Transcribe the section of the albino redwoods text that starts at "Albino Redwoods" and ends at "very special indeed.".

◆ EXERCISE TEXT

____________

Albino Redwoods

If you are a very lucky person hiking in the redwood forests of California you may just be able to see a ghost. Not a "real" ghost of course, but pretty darn close. Scattered about these ancient forests are rare and peculiar albino redwood trees! Seeing one is seeing something very special indeed.

Redwoods (Sequoia sempervirens) are some of the largest and oldest organisms on the planet. They are famous worldwide for their grandeur. Aside from their obvious charismatic physical traits, redwoods are quite interesting genetically. These giant gymnosperms are genetically hexaploid, meaning they have 6 copies of their genetic code. What this means for redwoods is the ability to experiment with a wider array of mutations than a diploid organism like you and I. A mutation in one set of chromosomes still leaves 5 other copies to maintain normal genetic function. Whereas this can translate into massive benefits in defenses against pathogens, it also means there is a lot of room for error as well.

____________

◆ RAW DATA
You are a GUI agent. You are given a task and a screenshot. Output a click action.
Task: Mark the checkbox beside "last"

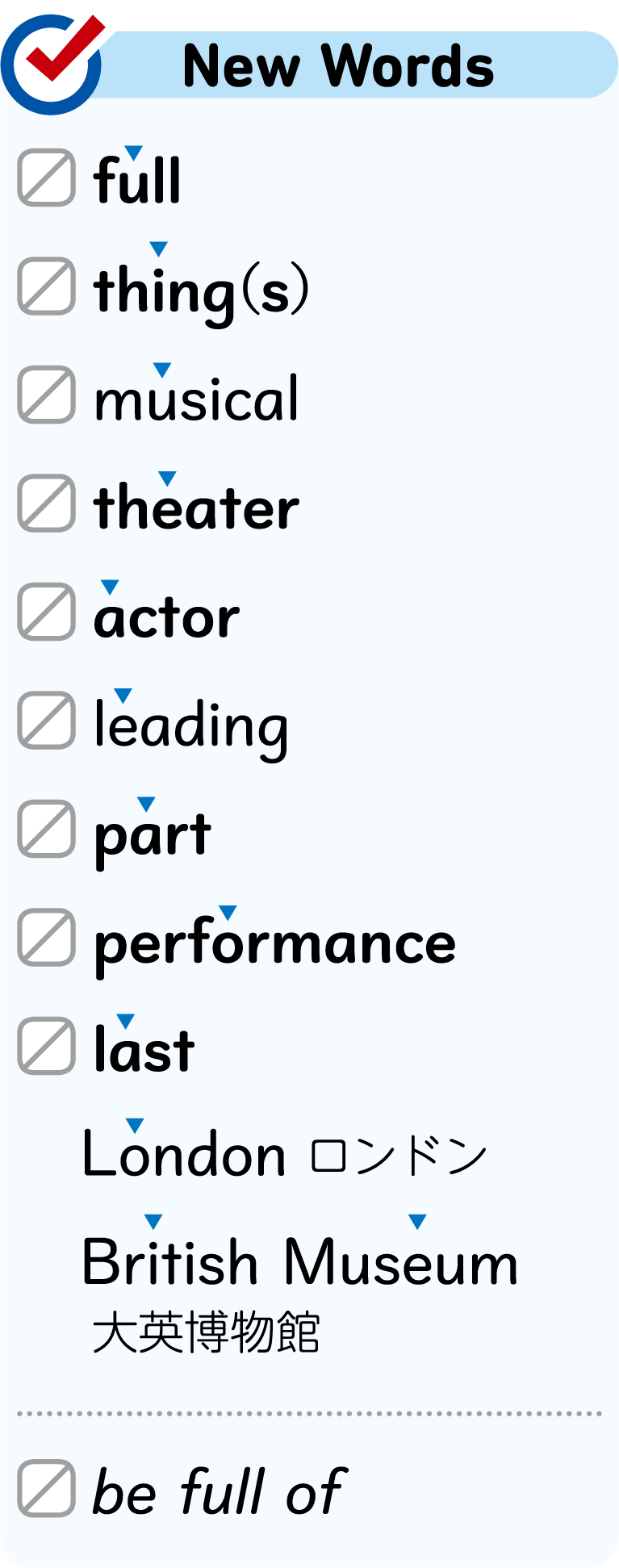[x=47, y=1047]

____________

◆ EXERCISE ANSWER
Albino Redwoods

If you are a very lucky person hiking in the redwood forests of California you may just be able to see a ghost. Not a "real" ghost of course, but pretty darn close. Scattered about these ancient forests are rare and peculiar albino redwood trees! Seeing one is seeing something very special indeed.